Even with the demands on his time, he knew Freer’s football career would be an asset more than a hindrance.

“What you get out of that is excellent, and sometimes it’s irreplaceable. In Henry’s case, I think you see dedication. You see commitment. I think particularly in athletics and in music, you get learnings along the lines of persistence and commitment to a cause,” Dr. Kohl said. He compared the repetition of long snapping, practicing his technique hundreds of times in preparation for those few critical moments during a game, to the necessary tedium Ph.D. students experience in their research or lab tests.

Not every student has the temperament for that, Dr. Kohl says. He’s confident Freer does.

“I think it is a once-in-a…..,” he said.

He stopped to consider how to express himself.

“I’ve never seen anyone do this – and so it’s the hardest combination you could pick up.  The Ph.D. in a very demanding discipline, while also being an athlete,” Kohl said.

And so Freer’s Ph.D. journey has begun this semester, taking courses in lightweight subjects like Mass Transport 3 and Mathematical Modeling For Chemical Process while logging several hours a week in the lab. He’s praised his coaches and professors for accommodating his schedule – there are days when he has to miss practice or a special teams meeting to attend lab or a class, or vice-versa. Usually first-year Ph.D. students take four courses in the fall; they’ve allowed Freer to take two. His weekends are still filled with travel, games and recovery, which makes maximizing time a necessity.

Shanahan says he and placekicker Gavin Stewart like to pop in to Freer and kicker Aidan Birr’s hotel room the night before games.

“We’ll mess with Henry to take our nerves away. Henry will be writing some crazy algorithm on his laptop, or some ridiculous equation. We’ll poke fun at him or whatever, but then we’ll ask him to explain it and he’s speaking a different language, really,” said Shanahan, shaking his head.

It begs the question: is football the stress relief from his Ph.D. work, or is Ph.D. work the stress relief from football?

“Football is probably less stressful most of the time, but sometimes it’s good to get away from football. It’s all about balance,” Freer said.

A public policy minor, Freer said he was drawn to Dr. Kohl’s work in green hydrogen production and the ways it can become an alternative to fossil fuels. Green hydrogen, Kohl explained, has the potential to revolutionize industries like steel making, cement making and fertilizer production, which can help solve food inequality issues around the world.

Freer is excited to help advance that research. “The professors at Tech are always talking about [how] it’s the greatest challenge of our generation, figuring out how we can reach carbon neutral.
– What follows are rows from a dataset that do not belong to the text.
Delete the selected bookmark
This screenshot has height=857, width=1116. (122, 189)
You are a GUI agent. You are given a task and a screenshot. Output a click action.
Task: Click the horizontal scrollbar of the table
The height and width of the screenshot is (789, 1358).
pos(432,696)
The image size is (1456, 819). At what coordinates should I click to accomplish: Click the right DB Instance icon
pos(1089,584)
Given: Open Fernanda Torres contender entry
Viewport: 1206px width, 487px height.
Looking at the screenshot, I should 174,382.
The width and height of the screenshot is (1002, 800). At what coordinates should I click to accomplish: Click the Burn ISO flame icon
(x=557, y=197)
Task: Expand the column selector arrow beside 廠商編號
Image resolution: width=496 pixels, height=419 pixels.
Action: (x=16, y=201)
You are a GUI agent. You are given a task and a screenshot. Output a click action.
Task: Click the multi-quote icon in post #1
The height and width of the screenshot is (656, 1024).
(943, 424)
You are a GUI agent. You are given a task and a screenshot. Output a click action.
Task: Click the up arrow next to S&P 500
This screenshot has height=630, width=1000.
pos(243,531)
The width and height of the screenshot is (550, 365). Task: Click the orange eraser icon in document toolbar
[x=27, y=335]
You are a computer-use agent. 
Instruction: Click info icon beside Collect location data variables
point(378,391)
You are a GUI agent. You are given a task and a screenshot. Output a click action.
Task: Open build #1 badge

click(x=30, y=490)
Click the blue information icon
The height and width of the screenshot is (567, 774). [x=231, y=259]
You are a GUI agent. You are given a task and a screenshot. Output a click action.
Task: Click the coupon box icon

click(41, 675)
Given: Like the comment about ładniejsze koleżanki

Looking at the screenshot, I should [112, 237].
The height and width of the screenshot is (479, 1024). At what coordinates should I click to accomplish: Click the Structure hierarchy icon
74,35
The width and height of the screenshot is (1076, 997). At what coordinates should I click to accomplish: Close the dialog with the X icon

Lots of professors at Tech, that’s one of their career goals. I just think being kind of being a small piece of that big puzzle that we’re undergoing as a human race, that’s kind of what I want to do,” he said.

The Ph.D. program in chemical and biomolecular engineering at Georgia Tech usually takes anywhere from four to six years to complete. Freer acknowledges he’s still in his “freshman year” as a Ph.D. student. The workload will intensify next semester, when he expects to log anywhere from 20 to 40 hours a week in the lab on top of taking two more courses.

For as exhausting as the last four years have been, few would fault Freer if he wanted to concentrate solely on his Ph.D. work. There are only so many hours in a day, only so much stress one person can bear. At a certain point, an engineer has to recalculate the value proposition of a project.

Not Freer. He still has a year of eligibility left due to Covid-19. And he’s already decided he has more long snapping in him.

“That’s the intention,” he said of playing next season.

Even if it means dealing with another hazard of being the first known Tech football player to be chasing his Ph.D.

Said Freer, smiling: “You definitely don’t want to be answering any questions wrong in a meeting.”